An advertising campaign aimed at countering negative views of Muslims was launched in London on Monday as a survey showed that a majority of Britons linked Islam with terrorism.
The adverts, which will appear on London taxis, underground trains and bus stops, feature pictures of Muslim professionals.
The Inspired by Muhammad campaign is organised by the Exploring Islam Foundation, a group run by British Muslim professionals which aims to challenge "damaging stereotypes about Islam through the medium of creative resources."
A YouGov poll of 2,152 adults conducted for the foundation last month found that 58 percent associated Islam with extremism and 50 percent associated the religion with terrorism.
Some 13 percent thought Islam was based on peace and six percent associated it with justice.
Asked if Muslims had a positive impact on British society, four in 10 disagreed.
The poll also found that 69 percent thought Islam encouraged the repression of women.
"We are very concerned about the way our faith is perceived by the public," said the foundation's campaigns director Remona Aly.
"We want to foster a greater understanding of what British Muslims are about and our contribution to British society. We are proud of being British and being Muslim."

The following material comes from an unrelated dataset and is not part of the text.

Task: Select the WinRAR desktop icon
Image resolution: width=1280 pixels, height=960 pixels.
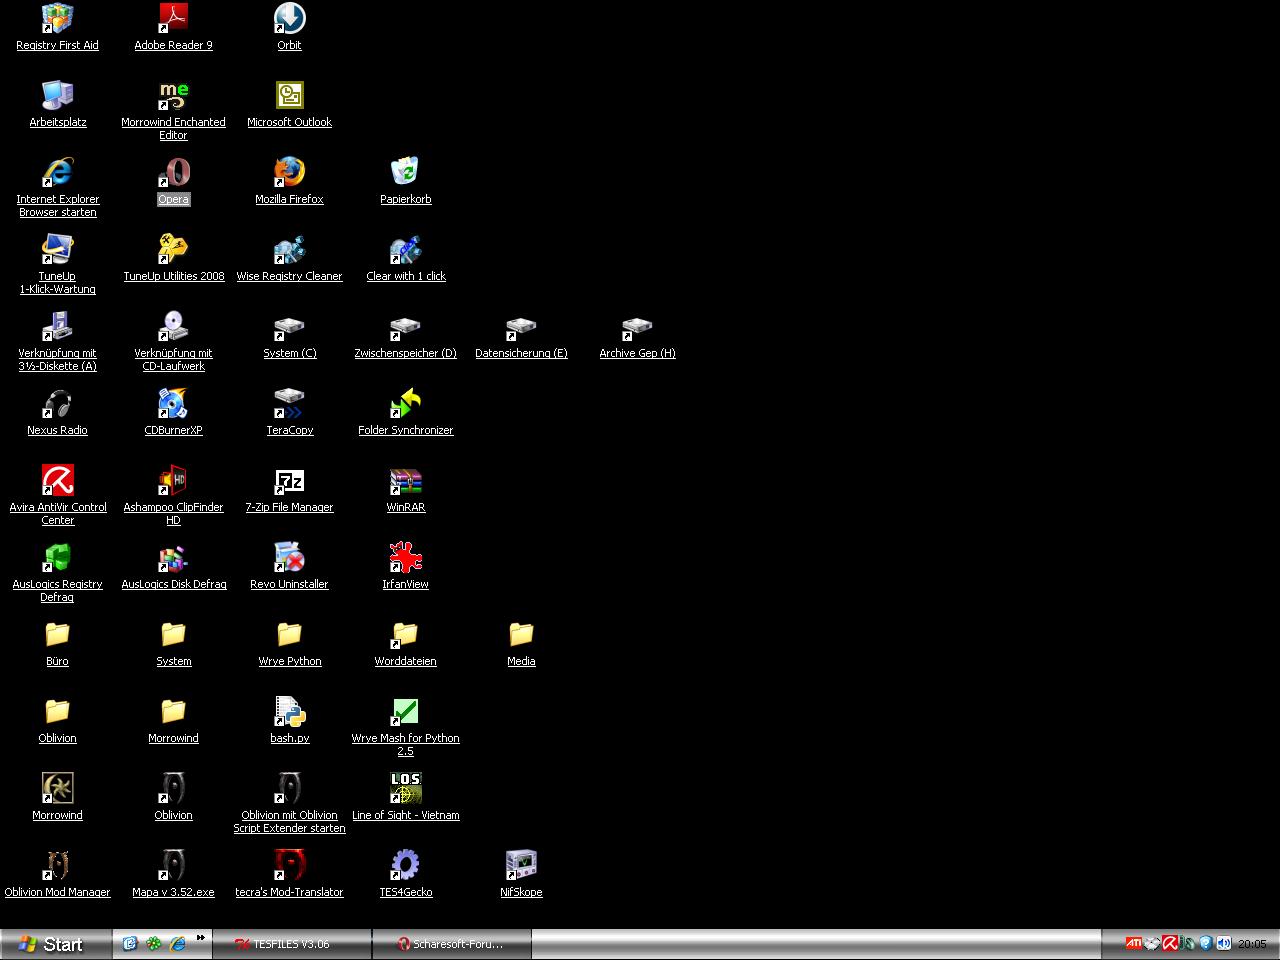Action: coord(405,481)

They launched the campaign Monday against the backdrop of London's iconic Tower Bridge, with the slogan "The rights of women are sacred" and an Internet link written on the side of a taxi.

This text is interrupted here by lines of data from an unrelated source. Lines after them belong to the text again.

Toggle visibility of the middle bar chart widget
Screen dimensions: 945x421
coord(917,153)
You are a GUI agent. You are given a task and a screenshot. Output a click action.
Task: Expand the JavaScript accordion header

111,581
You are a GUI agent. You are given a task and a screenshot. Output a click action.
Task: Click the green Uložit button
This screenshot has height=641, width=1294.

Other adverts have slogans like "I believe in social justice. So did Muhammad."
A spokesman for Quilliam, the counter-extremism think tank, said: "We welcome the Inspired By Muhammad campaign as a valuable and timely step to help improve relations and foster deeper understanding between British citizens."
At the last census, conducted in 2001, there were 1.6 million Muslims living in Britain -- 2.8 percent of the population -- making it the second most common religion after Christianity.
London had the highest proportion of Muslims in Britain, at 8.5 percent.